While this may be true, a state of emergency should not be interpreted sweepingly to mean stripping the people of all their fundamental rights. The INEC boss was quoted as saying, “If the security is such that we cannot do election, then we may need to fall back on the law to suspend it or postpone it.” This submission is beyond him. He has neither the powers of a court of competent jurisdiction nor the commander-in-chief. Conducting a free and fair election is what he should be concerned about and not the presumption that emergency rule in these states precludes them from being units within the federal republic. Some of the governors have said normalcy has returned and they are conducting local council polls and other business of governance without hindrance.
We are inclined to believe that the INEC boss is already seeking an alibi for an expected shoddy performance in 2015. Disenfranchisement has been raised as an issue that could aggravate insurgency. Should INEC capitalise on “security threat” to not conduct polls in these three states, political analysts will conclude that it is acting out a script to return the ruling People’s Democratic Party (PDP) to Aso Rock, fair or foul, because the states under emergency rule are governed by the leading opposition party, the All Progressives Congress (APC).

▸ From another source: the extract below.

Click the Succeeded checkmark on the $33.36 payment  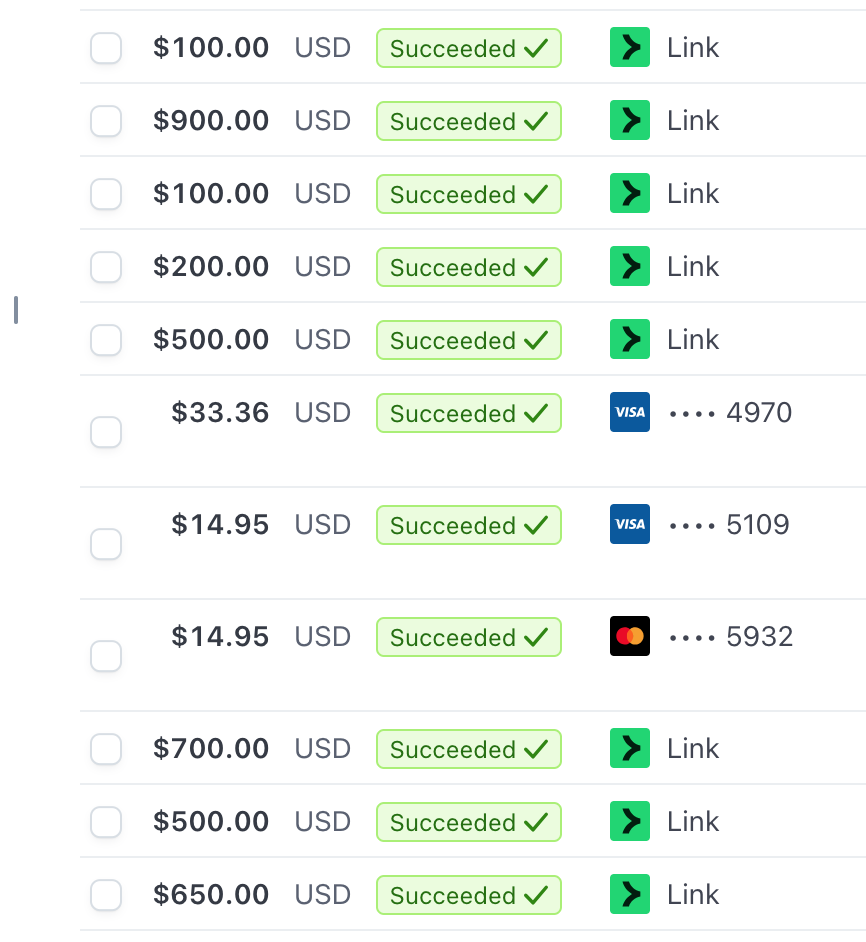tap(536, 413)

The APC has also contended that the Jonathan administration is deliberately “depopulating” the areas where the main opposition party has large following, to suppress voters’ turnout. INEC should step above all this by asserting its independence. To not hold a general election in the states under emergency rule would only confirm the suspicion that the federal government is using INEC to retain power. It would also mean that the federal government is deliberately exacerbating tension and insecurity in the Northeast states for political expediency.
The federal government should, as a matter of urgent constitutional importance, live up to its duty of providing security in the country, not only during elections, but at all times. The security agencies are well advised to wind up their operations before the general elections in 2015, so as not to provide INEC with an excuse to strip the people of their fundamental right to choose their leaders.